Collected data entries:
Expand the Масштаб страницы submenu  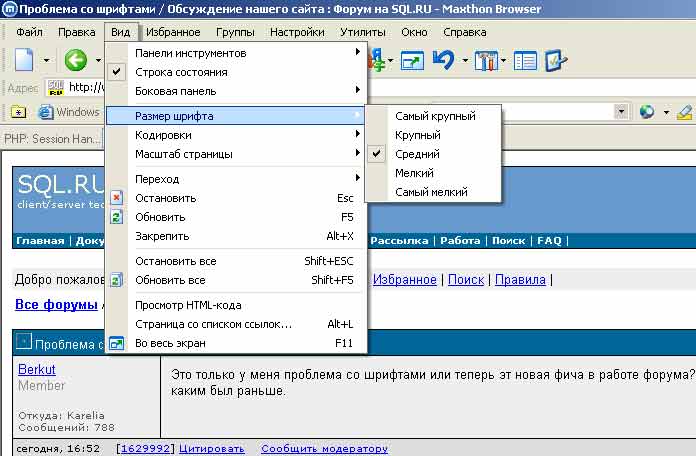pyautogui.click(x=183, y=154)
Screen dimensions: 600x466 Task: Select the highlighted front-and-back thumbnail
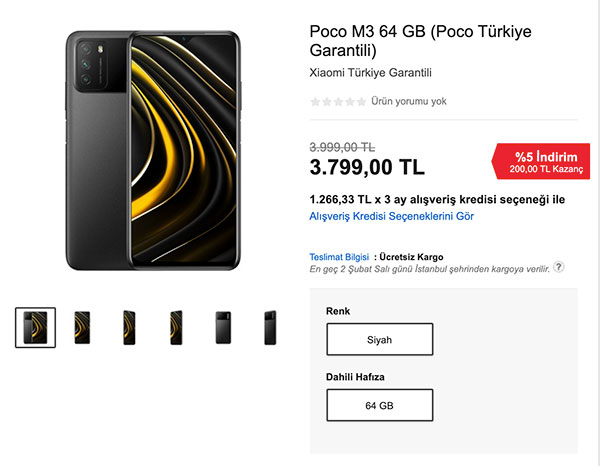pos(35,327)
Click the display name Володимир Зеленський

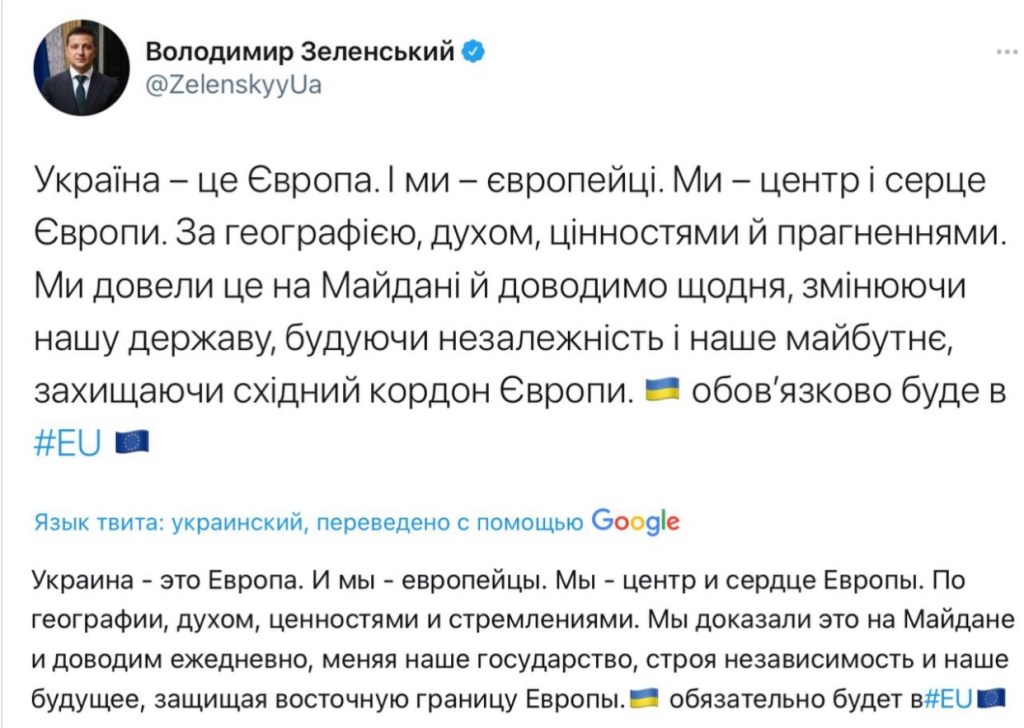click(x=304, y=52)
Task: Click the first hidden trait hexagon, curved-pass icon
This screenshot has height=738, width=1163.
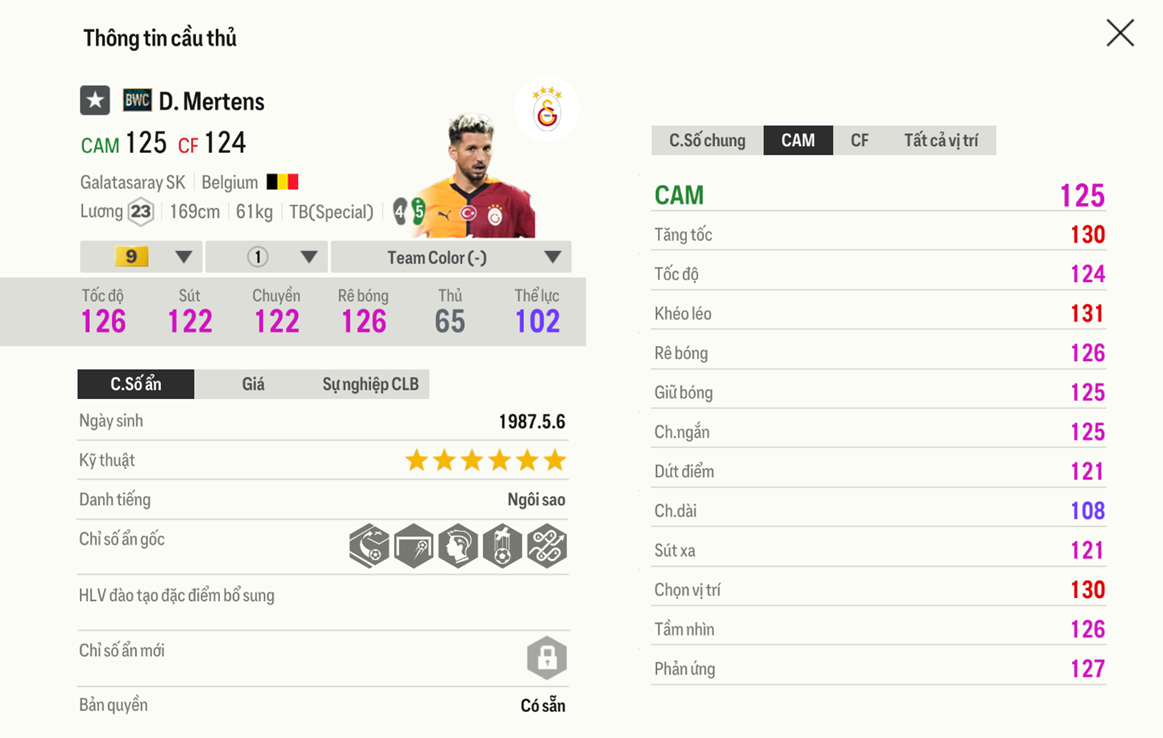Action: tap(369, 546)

◆ **Instructions to follow**:
Every line from the one containing "Click the display name Володимир Зеленський" through the final line of the records above is to be written out exactly; nothing else, and no pictures.

◆ **Output**:
Click the display name Володимир Зеленський

click(x=304, y=52)
Task: Click the first hidden trait hexagon, curved-pass icon
This screenshot has height=738, width=1163.
Action: tap(369, 546)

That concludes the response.